1 Fevrier 2003

Renforcement des dispositions sur le traitement spécial et différencié dans les accords de l’OMC: Quelques réflexions sur les enjeux pour les pays d’Afrique

Il y a dix ans, un éminent commentateur du système du GATT-OMC, Robert Hudec, faisait remarquer que “l’histoire des relations entre le GATT et les pays en développement est essentiellement celle des demandes de statut spécial.” De fait, dans le système commercial multilatéral rien n’a aussi nettement défini les relations entre les pays en développement, notamment les plus pauvres d’entre eux d’une part, et les pays développés de l’autre, que les demandes de traitement spécial et différencié (TSD). La notion de TSD avait été élaborée par l’économiste argentin Raul Prebisch dans le contexte du commerce entre partenaires inégaux et dans les cas où les échanges ainsi que les règles, droits et obligations régissant ces échanges n’impliquaient que le transfert de marchandises par-delà des frontières. Cette proposition visait à garantir que les pays en développement soient à même d’exporter vers les marchés des pays développés sur une base préférentielle par rapport aux fournisseurs venant d’autres pays développés, et de concurrencer sur un pied d’égalité les fournisseurs nationaux. Au fil des années, des dimensions nouvelles sont venues s’ajouter aux préoccupations initiales.

Le débat se poursuit encore aujourd’hui, et suscite plus de frictions que jamais : certains pays développés insistent pour attribuer des droits et obligations différents aux pays en développement ainsi qu’entre pays à l’intérieur de cette catégorie.

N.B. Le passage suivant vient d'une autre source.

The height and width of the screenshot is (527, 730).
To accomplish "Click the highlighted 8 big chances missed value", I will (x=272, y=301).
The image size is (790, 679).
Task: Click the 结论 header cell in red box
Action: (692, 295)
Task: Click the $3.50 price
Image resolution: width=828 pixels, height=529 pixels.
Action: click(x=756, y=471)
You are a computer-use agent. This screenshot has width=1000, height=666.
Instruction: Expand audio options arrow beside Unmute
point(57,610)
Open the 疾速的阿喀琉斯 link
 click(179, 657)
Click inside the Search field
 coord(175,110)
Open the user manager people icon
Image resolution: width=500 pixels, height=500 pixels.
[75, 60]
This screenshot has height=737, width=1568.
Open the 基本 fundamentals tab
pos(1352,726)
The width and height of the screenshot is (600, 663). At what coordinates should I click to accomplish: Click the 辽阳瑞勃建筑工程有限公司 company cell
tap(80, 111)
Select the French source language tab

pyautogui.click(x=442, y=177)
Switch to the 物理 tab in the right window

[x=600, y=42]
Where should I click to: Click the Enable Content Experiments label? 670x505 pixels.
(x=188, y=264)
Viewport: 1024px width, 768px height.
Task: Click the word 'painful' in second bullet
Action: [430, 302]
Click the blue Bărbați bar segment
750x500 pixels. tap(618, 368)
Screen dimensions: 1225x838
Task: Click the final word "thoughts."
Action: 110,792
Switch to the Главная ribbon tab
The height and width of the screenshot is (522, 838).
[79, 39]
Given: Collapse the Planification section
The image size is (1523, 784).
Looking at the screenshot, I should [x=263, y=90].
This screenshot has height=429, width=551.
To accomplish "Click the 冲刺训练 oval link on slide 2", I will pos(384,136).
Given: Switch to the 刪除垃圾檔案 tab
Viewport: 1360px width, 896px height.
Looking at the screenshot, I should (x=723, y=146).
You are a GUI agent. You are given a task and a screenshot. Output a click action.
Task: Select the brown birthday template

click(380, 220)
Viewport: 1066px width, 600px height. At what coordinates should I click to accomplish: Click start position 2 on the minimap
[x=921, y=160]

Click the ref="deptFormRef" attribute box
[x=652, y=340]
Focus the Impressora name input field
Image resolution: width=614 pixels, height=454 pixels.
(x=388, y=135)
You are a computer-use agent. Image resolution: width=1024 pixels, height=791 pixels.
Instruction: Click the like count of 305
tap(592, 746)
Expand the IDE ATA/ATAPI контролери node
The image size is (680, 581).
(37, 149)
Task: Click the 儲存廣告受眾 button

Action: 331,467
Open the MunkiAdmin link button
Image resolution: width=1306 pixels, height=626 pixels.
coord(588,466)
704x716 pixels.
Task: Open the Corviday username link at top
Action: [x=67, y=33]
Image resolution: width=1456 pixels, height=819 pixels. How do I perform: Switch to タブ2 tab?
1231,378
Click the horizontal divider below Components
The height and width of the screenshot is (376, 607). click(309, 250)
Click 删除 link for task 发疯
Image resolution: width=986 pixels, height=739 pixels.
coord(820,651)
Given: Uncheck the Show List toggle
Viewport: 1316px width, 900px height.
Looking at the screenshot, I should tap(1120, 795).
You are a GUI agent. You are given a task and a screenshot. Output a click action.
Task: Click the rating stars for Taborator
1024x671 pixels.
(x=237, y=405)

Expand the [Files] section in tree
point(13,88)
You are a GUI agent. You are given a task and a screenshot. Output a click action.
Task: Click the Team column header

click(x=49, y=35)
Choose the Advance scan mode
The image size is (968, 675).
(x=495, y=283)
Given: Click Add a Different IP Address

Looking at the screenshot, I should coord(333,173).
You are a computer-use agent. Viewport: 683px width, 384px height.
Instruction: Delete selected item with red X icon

Lors des négociations du cycle de Doha en cours, trois délais n’ont pas été respectés, et le président de la Commission du Commerce et du Développement (CCD) a reconnu que “tous les efforts visant à trouver un terrain d’entente” n’avaient pas été couronnés de succès à la fin 2002 et qu’un blocage pourrait tout à fait s’instaurer lors de la prochaine session du Conseil général s’agissant de l’adoption d’un rapport demandant au Conseil général de trancher “as appropriate” les divergences entre Membres. C’est dans ce contexte qu’ICTSD se propose de contribuer au débat en fournissant un compte-rendu et une analyse accessibles de certaines des questions qui figurent en bonne place dans ce débat. Les pays d’Afrique ont joué un rôle de premier plan, tant lors des négociations que pour revendiquer des dispositions renforcées et efficaces en matière de TSD. C’est du Groupe africain qu’émanent certaines des contributions les plus importantes à ce jour, ce qui peut d’ailleurs se comprendre aisément. Ainsi, la seule proposition entièrement acceptée par les Membres lors du rapport du 31 juillet 2002 au CCD provient du Groupe africain qui réclamait un mécanisme de contrôle pour le TSD, même si, comme on pouvait s’y attendre, la forme que ce mécanisme devait prendre s’est avérée, elle aussi, être une pomme de discorde.

Dans le document d’orientation qui suit, le Dr. Francis Mangeni appuie son analyse sur la question de savoir si les pays développés ont la volonté et la capacité, tout d’abord de soutenir des changements à apporter aux règles de l’OMC, et ensuite d’investir leurs ressources dans des programmes qui s’attaquent directement aux contraintes auxquelles font face les pays en développement qui cherchent à mettre en oeuvre et à respecter leurs obligations et à profiter de manière équitable ou compétitive des chances qu’est sensé offrir le système commercial multilatéral. Il affirme que la caractéristique et l’issue du débat dépendront de la mesure dans laquelle la réponse à cette question est affirmative. Il aborde ensuite bon nombre de points controversés tels que la gradation, la justification d’un mécanisme de contrôle et la question toujours aussi épineuse de l’assistance technique et du renforcement des capacités.

A ICTSD, nous continuerons à alimenter le débat sur ce sujet important et à présenter la perspective du développement durable sur les questions en discussion, ce par le biais de nos divers programmes qui se concentrent sur les besoins spécifiques des pays en développement, en apportant ce genre de contributions et d’autres dans le cadre de nos activités axées sur la recherche et le dialogue.